Population Pharmacokinetics and Model-Informed Precision Dosing of Clobazam Based on the Developmental and Genetic Characteristics of Children with Epilepsy

Abstract

Background/Objectives: This study aimed to characterize the pharmacokinetic profiles of clobazam (CLB) and its active metabolite, N-desmethylclobazam (N-CLB), by establishing a population pharmacokinetic (PPK) model in Chinese children with epilepsy to propose individualized dosing regimens that achieve better clinical outcomes. Methods: This study examined plasma samples collected from 103 pediatric patients with refractory epilepsy undergoing CLB treatment. The plasma concentrations of CLB and its active metabolite N-CLB were measured. The developmental characteristics, CYP2C19 genotype, concomitant medications, and liver and kidney function indicators of the children with epilepsy were considered potential factors affecting the pharmacokinetic characteristics of CLB and N-CLB and analyzed using a PPK modeling approach. Results: A total of 156 samples were attained for PPK model development. The pharmacokinetic profiles of CLB and N-CLB were described using a tandem one-compartment model with first-order elimination. Body weight and CYP2C19 genotype showed statistical significance for CLB and/or N-CLB clearance. The N-CLB/CLB metabolic ratios of AUC_24h, C_min, and C_max in a steady state were as follows: normal metabolizers (NMs) < intermediated metabolizers (IMs) < poor metabolizers (PMs). The final model achieved good prediction performance and stability. Monte Carlo simulations demonstrated that the trough concentrations of CLB and N-CLB in children with epilepsy could reach satisfactory target values under varying dose regimens in CYP2C19 NMs and IMs, whereas there was a failure to achieve the desired trough concentrations of CLB and N-CLB simultaneously in CYP2C19 PMs due to the accumulation of N-CLB. Conclusions: Body weight and CYP2C19 genotype had an impact on CLB and/or N-CLB clearance in children with epilepsy. To ensure safe treatment, it is recommended to use the concentration of N-CLB as the target indicator for therapeutic drug monitoring and dose adjustments in CYP2C19 PMs. These results provide evidence for guiding the precise use of CLB.

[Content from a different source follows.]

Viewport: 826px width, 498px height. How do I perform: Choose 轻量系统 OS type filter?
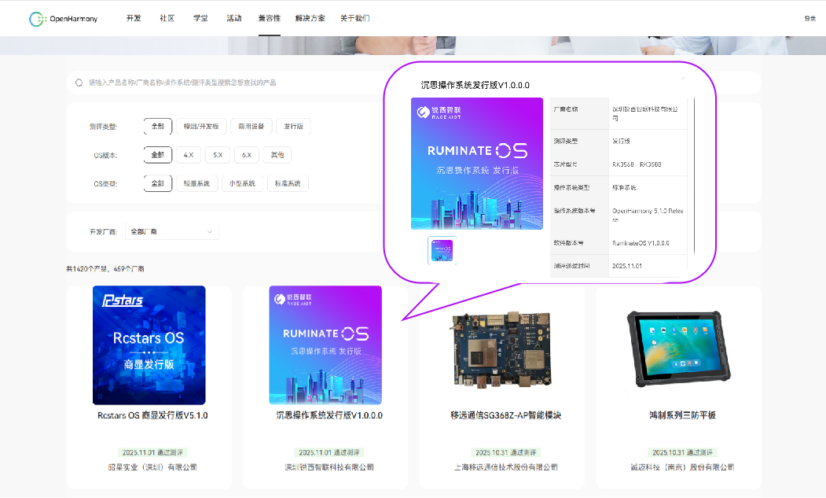pyautogui.click(x=196, y=183)
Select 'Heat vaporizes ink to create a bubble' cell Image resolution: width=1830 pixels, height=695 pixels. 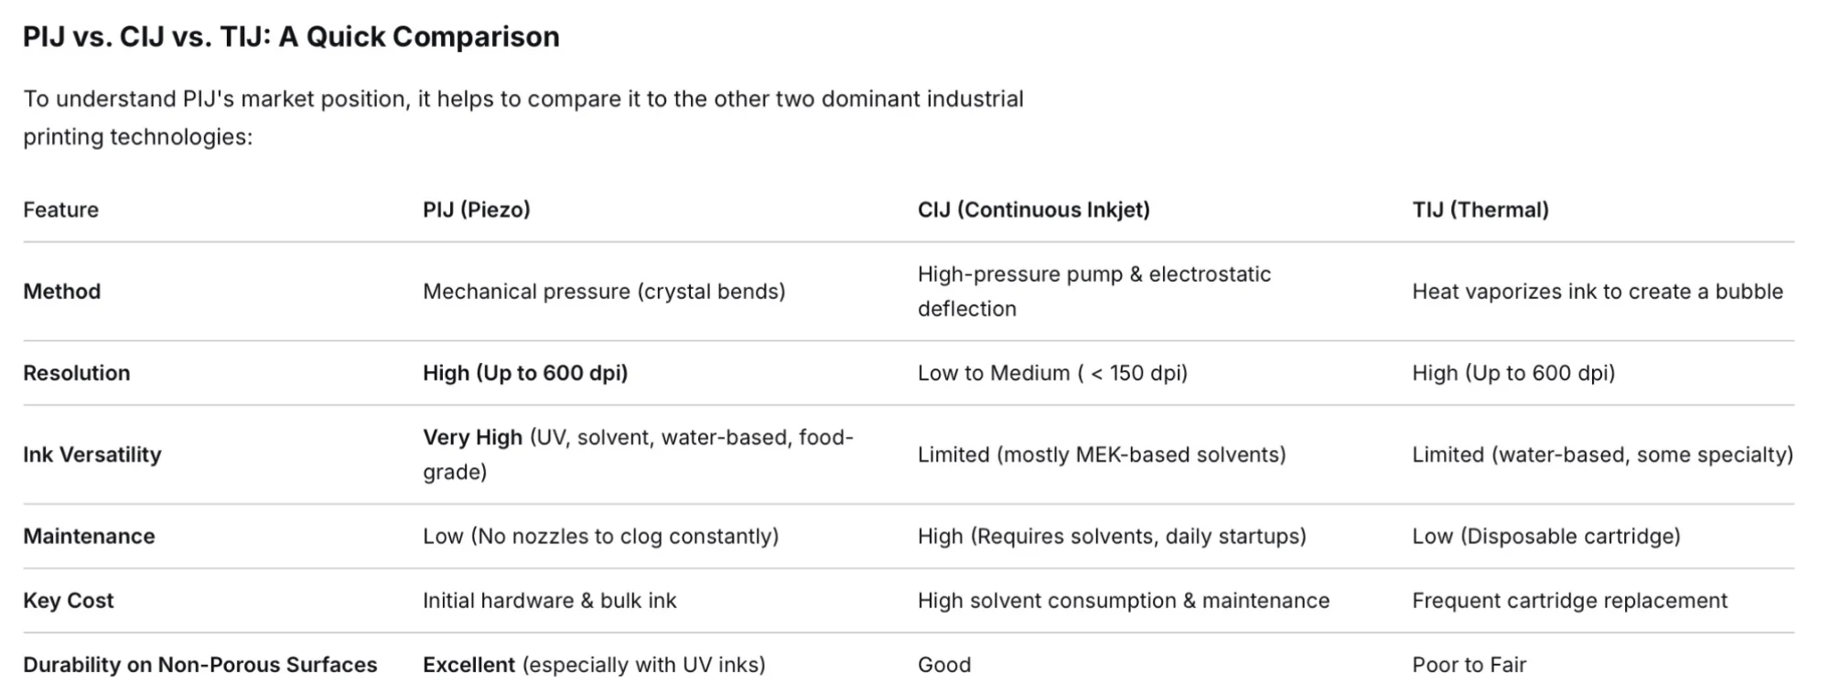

Keywords: CYP2C19 genotype; body weight; children; clobazam; dosing optimization; population pharmacokinetics.

Figure 1

Goodness-of-fit plots of the final model for CLB (upper panel) and N-CLB (lower panel). (A,E) Observed concentration versus individual-predicted concentration (IPRED); (B,F) observed concentration versus population-predicted concentration (PRED); (C,G) conditional weighted residuals (CWRES) versus PRED; (D,H) CWRES versus time. The black straight line represents the unity line (y = x), and the red curve represents the LOESS line (Locally Weighted Regression Curve) in (A,B,E,F).

Figure 2

Visual predictive check (VPC) of serum concentrations versus time for (A) CLB and (B) N-CLB. Prediction-corrected VPC (pc-VPC) results for (C) CLB and (D) N-CLB. Observation data (circles); red dashed lines, 10th and 90th percentiles of observed concentrations; red solid lines, 50th percentile of observed concentrations; black dashed lines, 10th and 90th percentiles of simulated concentrations; black solid lines, 50th percentile of simulated concentrations; semitransparent field, 90% confidence intervals of the simulated 10th, 50th, and 90th percentiles from 1000 simulations.

Figure 3

Changes in the clearance of CLB and N-CLB with body weight.

Figure 4

The clearance of CLB and N-CLB in CYP2C19 NMs, IMs, and PMs. Each box-and-whisker plot depicts the distribution of CL across CYP2C19 genotype groups by showing medians (horizontal line), interquartile ranges (box, 25th–75th percentiles), and upper and lower whiskers (5th–95th percentiles).

Figure 5

The ratios of N-CLB to CLB in different CYP2C19 genotype groups related to AUC_24h (red), C_max (green), and C_min (blue) in a steady state estimated using the maximum a posteriori Bayesian method. The box displays the interquartile range (25th–75th percentiles), while the whiskers extend to the 5th–95th percentile range. The horizontal line within each box represents the median value.

Figure 6

The simulated concentration–time profiles for CLB and N-CLB when a 20 kg subject was treated with CLB at the dose of 0.2 mg·kg⁻¹ every 12 h for 10 consecutive days without any cotreatment in CYP2C19 (A) NM; (B) IM; (C) PM. The median values of the simulated CLB and N-CLB concentrations are represented by solid black and red lines, respectively, while their 10th–90th percentile ranges are shown with corresponding dashed lines.